Your objective » Retype the records word for word, starting with the line containing "Click the callout number 10" and ending with the line containing "This screenshot has height=529, width=435. click(101, 86)", both included. Leave the pictures out.

Data entries »
[BEGIN]
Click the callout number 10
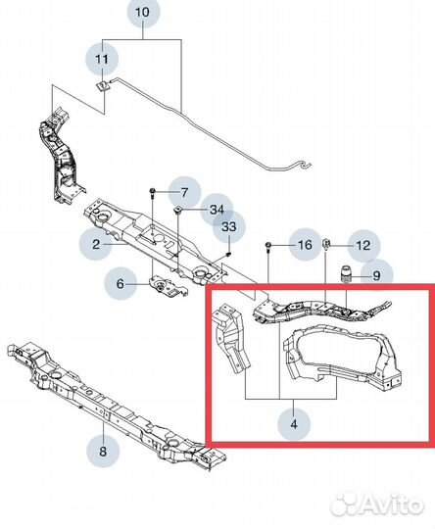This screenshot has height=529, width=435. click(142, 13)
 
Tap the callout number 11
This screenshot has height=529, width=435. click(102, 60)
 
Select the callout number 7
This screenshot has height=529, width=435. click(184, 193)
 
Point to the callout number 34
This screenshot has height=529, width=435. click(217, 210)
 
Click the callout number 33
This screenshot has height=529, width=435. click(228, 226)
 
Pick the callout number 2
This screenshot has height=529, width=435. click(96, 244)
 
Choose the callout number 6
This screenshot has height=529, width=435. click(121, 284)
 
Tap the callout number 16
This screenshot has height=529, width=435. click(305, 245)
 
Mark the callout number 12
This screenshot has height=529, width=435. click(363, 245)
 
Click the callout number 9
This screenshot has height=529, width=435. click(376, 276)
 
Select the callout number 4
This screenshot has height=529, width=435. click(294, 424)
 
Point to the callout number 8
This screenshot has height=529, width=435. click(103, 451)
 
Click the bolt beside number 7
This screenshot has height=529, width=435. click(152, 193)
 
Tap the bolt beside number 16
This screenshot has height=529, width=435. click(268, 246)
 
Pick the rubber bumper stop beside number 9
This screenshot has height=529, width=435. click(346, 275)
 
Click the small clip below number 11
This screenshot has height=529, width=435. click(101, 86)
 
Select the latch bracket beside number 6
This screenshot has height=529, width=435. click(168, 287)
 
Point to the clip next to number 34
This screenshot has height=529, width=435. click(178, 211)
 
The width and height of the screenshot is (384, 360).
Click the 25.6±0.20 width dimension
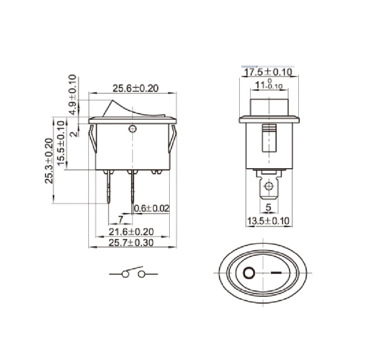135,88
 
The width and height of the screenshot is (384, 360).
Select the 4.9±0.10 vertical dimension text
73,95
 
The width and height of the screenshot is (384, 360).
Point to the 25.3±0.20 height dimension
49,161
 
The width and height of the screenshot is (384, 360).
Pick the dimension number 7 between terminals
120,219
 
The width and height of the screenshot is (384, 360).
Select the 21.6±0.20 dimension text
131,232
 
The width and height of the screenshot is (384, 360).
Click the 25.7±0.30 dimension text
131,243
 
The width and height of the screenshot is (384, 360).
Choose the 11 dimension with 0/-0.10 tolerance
[END]
[BEGIN]
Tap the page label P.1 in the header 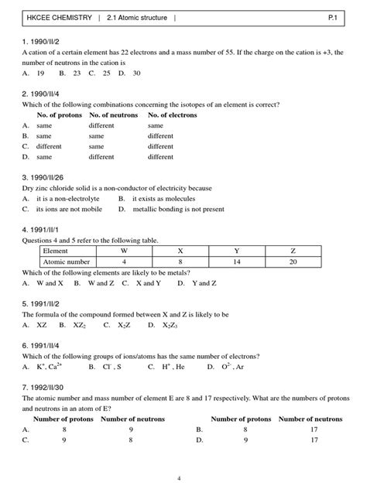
[END]
[BEGIN]
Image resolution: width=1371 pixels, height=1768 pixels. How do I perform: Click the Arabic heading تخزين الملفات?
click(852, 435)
[END]
Task output »
Click the callout number 10
This screenshot has height=529, width=435. click(142, 13)
 
Tap the callout number 11
This screenshot has height=529, width=435. click(102, 60)
 
Select the callout number 7
This screenshot has height=529, width=435. click(184, 193)
 
Point to the callout number 34
This screenshot has height=529, width=435. click(217, 210)
 
Click the callout number 33
This screenshot has height=529, width=435. click(228, 226)
 
Pick the callout number 2
This screenshot has height=529, width=435. click(96, 244)
 
Choose the callout number 6
This screenshot has height=529, width=435. click(121, 284)
 
Tap the callout number 16
This screenshot has height=529, width=435. click(305, 245)
 
Mark the callout number 12
This screenshot has height=529, width=435. click(363, 245)
 
Click the callout number 9
This screenshot has height=529, width=435. click(376, 276)
 
Select the callout number 4
This screenshot has height=529, width=435. click(294, 424)
 
Point to the callout number 8
This screenshot has height=529, width=435. click(103, 451)
 
Click the bolt beside number 7
This screenshot has height=529, width=435. click(152, 193)
 
Tap the bolt beside number 16
This screenshot has height=529, width=435. click(268, 246)
 
Pick the rubber bumper stop beside number 9
This screenshot has height=529, width=435. click(346, 275)
 
Click the small clip below number 11
This screenshot has height=529, width=435. click(101, 86)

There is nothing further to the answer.